Впоследствии он получил место директора Калишской гимназии и во время войны 1914 года был эвакуирован в м. Мену Сосницкого уезда Черниговской губ. В 1917 г. И. Я. Плаксин приезжал ко мне, как попечителю Киевского учебного округа, которому он был теперь подчинен. Мы с ним вели чисто официальный разговор. Когда же после официальной беседы я перешел в разговоре с ним к воспоминаниям о Глухове, о глуховской прогимназии, И. Я. Плаксин и в официальной беседе не разговорчивый, совсем замкнулся в себя и из попытки моей поддержать беседу ничего ровно не вышло.

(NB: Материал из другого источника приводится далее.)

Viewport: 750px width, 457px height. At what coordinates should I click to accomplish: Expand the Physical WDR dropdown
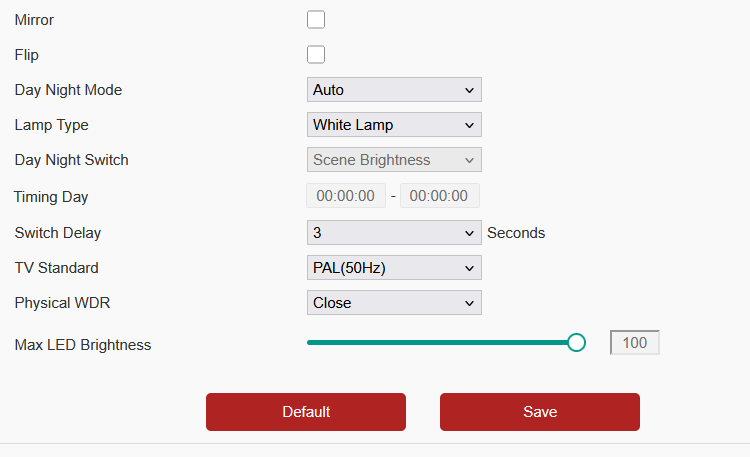(x=394, y=302)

Мне остается еще сказать несколько слов о преподавателях иностранных языков — немецкого — Владиславе Федоровиче Решетиловиче и французского - Якове Яковлевиче Эггенбере. Первый был родом галичанин, украинец и окончил Венский университет, по философскому факультету, имел поэтому степень доктора философии. Решетилович хорошо знал русский язык и прекрасно говорил на нем, часто употребляя без нужды слова «только но». [30.08.1924]. Человек он был милый, деликатный, вежливый и очень сдержанный. Я не помню случая, чтобы он рассердился или повысил тон. Мы его уважали, вели себя поэтому скромно на его уроках и учились примерно. В год моего окончания прогимназии Решетилович перешел в Сумы в реальное училище. Мы проводили его очень тепло, поблагодарили за его преподавание, дружеское отношение к нам и поднесли бювар. Коротенькую речь, по поручению класса, сказал на прощание я. Вскоре Решетилович перетянул в Сумы и Эггенбера.
Родом швейцарец, Я. Я. Эггенбер был человек вспыльчивый и неуравновешенный. Рассказывали, что он, рассердившись на жену, схватил однажды кучу тарелок, стоявших на столе, и бросил их об пол. Конечно, все они разбились. Приходил нередко он в неистовство на уроках, Говорил он плохо по-русски, но по-русски понимал все. Эггенбер очень не любил лентяев и шалунов. Раздражаясь, он называл их «американскими обезьянами» и ставил их в угол. Когда я был во втором классе, на меня напала лень, и я совершенно перестал учиться. Нас было таких несколько человек, Эггенбер посадил нас на первой парте, и назвал нас не иначе как «professeur», В сущности же Эггенбер был очень добрый че ловек, хороший преподаватель, добросовестно относившийся к детям. Когда уже я был в старших классах гимназии, квартиры наши были рядом, и я подружился с Я. Я. Эггенбером и имел возможность узнать те стороны его, какие мало проявлялись в классе. Он был человек образованный, самостоятельный и независимый.
Личность учителя чистописания и рисования Ивана Петровича ничем не выделялась. Хотя директор и заставлял меня учиться рисованию, но я, по детской глупости своей, отнесся к этому небрежно и упорно не желал рисовать. Предмет был не обязательный, поэтому мне удалось настоять на своем.